Required work
For every line in the records below that holds "width", make a copy.

Record extracts
○ ○ ○ ○
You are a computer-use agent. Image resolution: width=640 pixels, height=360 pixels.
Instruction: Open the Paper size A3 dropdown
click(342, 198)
○ ○ ○ ○
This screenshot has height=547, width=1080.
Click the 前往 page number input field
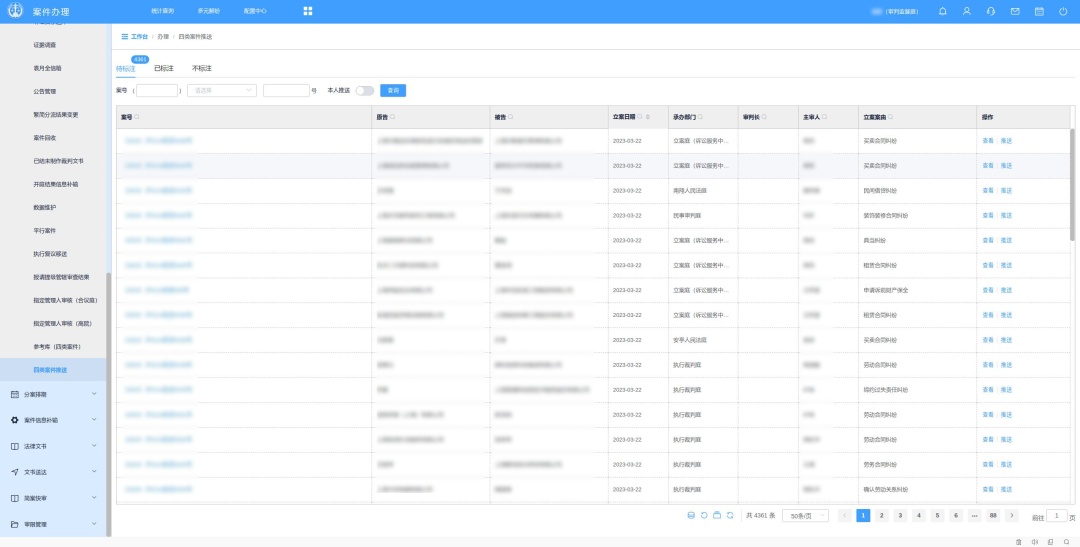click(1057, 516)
○ ○ ○ ○
Solution
You are a computer-use agent. Image resolution: width=640 pixels, height=360 pixels.
This screenshot has height=547, width=1080.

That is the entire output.